厳しいマルコの監督下でF1昇格を決めたリンドブラッドが感謝を語る「他が信じてくれなかった時に、僕を信じてくれた」
2026年にレーシングブルズからF1デビューを控えている18歳のアービッド・リンドブラッドは、自身の道のりの多くを静かに形作ってきた人物である、退任したレッドブルのモータースポーツコンサルタント、ヘルムート・マルコについて振り返った。
マルコがレッドブルの厳しいジュニア育成部門を率いる役割から離れたことで、容赦のない才能発掘の時代は終わりを迎えつつある。リンドブラッドは、マルコの引退に伴い、彼の厳しい監督の下でF1への昇格を果たした最後の天才となる。
「これはかなり大きなことだ」と、リンドブラッドはマルコとの関係について語った。
「僕はここ数年間、ロッキー(ギヨーム・ロケリン、レッドブル・ドライバー・アカデミー代表)やマルコ博士、そしてチーム全員と非常に緊密に協力してきたからだ」
「彼らのサポートと僕たちが行ったすべての仕事、そして特にマルコ博士には心から感謝している」
「僕にとって今年は決して楽な年ではなかった。結果には満足していないが、他の人が信じてくれなかった時に彼は僕を信じてくれたので、とても感謝している」

マルコは要求が厳しく、威圧的でさえあるという評判は長年にわたってよく知られていることだが、リンドブラッド自身の経験はまったく違っていたと主張し、見せかけよりも実質を重んじる指導者について語った。
「多くの人が、マルコ博士と仕事をするのがいかに難しいか、いかに苦労したか、彼がいかに扱いにくい人物で人々が彼を恐れているかといった話をするのを聞くと、面白いと思う」
「僕とって、それはいつも逆だった。僕は彼と常に非常によい関係を保ってきた」
「彼が見たいものがあるし、他の人の経験について僕が話すことではないが、僕は彼と常にとてもよい関係を築いてきたし、彼は僕のキャリアを大きく助けてくれた」
「他の人たちが信じてくれなかった時に彼が僕を信じてくれたことに、とても感謝している。彼がいなければこの機会は訪れなかっただろう」

レッドブル・ジュニア・プログラムの大きなプレッシャーに直面している10代の若者にとって、マルコの率直さは、2025年の厳しいシーズンの間の命綱となった。
「僕は言い訳や、くだらない話をする人があまり好きではないが、彼はそんなことをせず、ただ真実を語る。

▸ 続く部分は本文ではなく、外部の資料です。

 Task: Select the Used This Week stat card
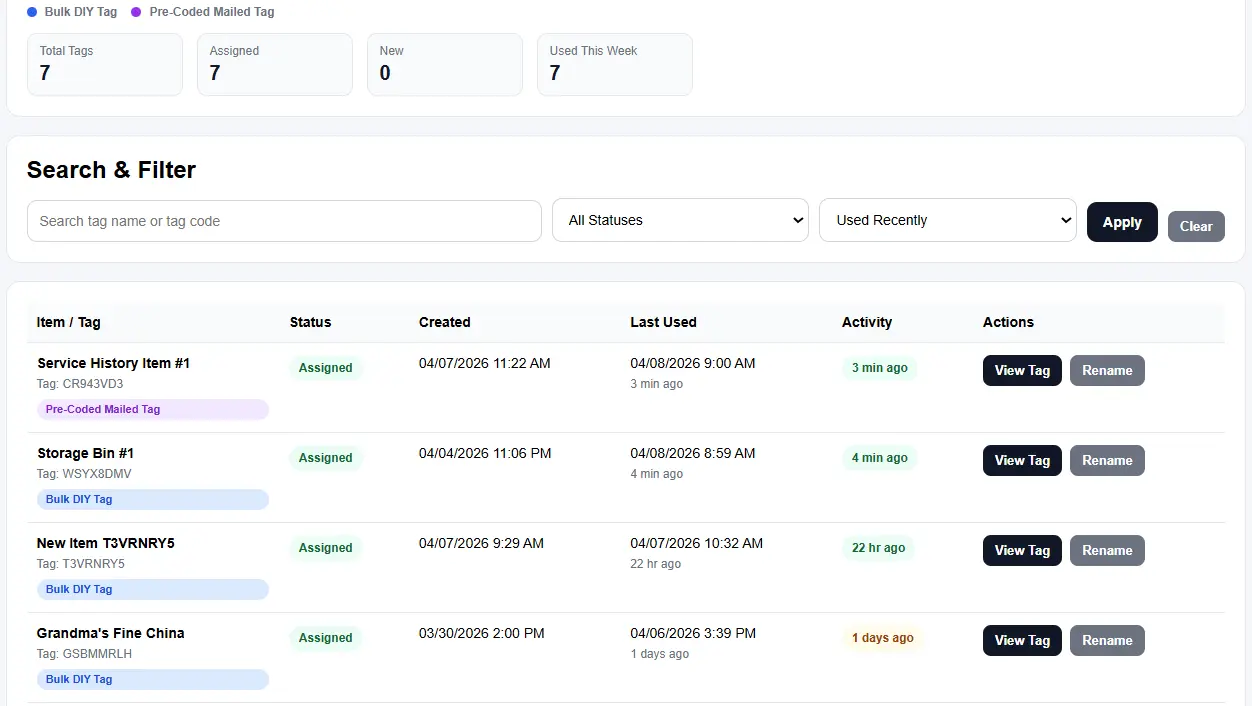coord(614,64)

僕も同じようにしたいと思っている。その点では、僕は助けられたと思う」
「彼はただ真実や物事のあり方を語るので、僕は最善の方法を学び、最も速く進歩することができた。そしてその誠実さにも感謝している。なぜならモータースポーツ界には、自分が聞きたいことを話してほしいと思っている人が沢山いるからだ」
リンドブラッドが2025年のFIA F2選手権で6位につけたことは、すべてを物語るものではないかもしれない。レッドブルは、広範囲にわたるシミュレーター作業、FP1への出場、TPC(Testing of Previous Cars/旧型車を使用するテスト)を通じて、彼の進歩を支援している。
彼の自信はF1第24戦アブダビGP後に行われたヤングドライバーテストで強まった。139周を走行し、チームメイトのリアム・ローソンとわずか0.014秒差でフィニッシュした。

「僕は(レッドブルの)シミュレーションで多くのことを行っている。昨年すでに少し始めていたので、もうしばらくやっていることになる。それからもちろん、FP1の一部とTPCの走行も少し行っている」とリンドブラッドは説明した。
「だから僕はレッドブルとたくさんの仕事をしてきた」
「(僕を選ぶという)来年の決定を後押ししたのはF2だけではないと思う。僕は長い間(レッドブルと)緊密に協力してきた。僕はこのプログラムに参加して5年目になるので、全員と非常に親密な関係を築いている」
マルコの時代が終わり、リンドブラッドの時代が始まったばかりだが、メッセージは明確だ。信念、誠実さ、そして忍耐力があれば、F1への道を切り開くことができるのだ。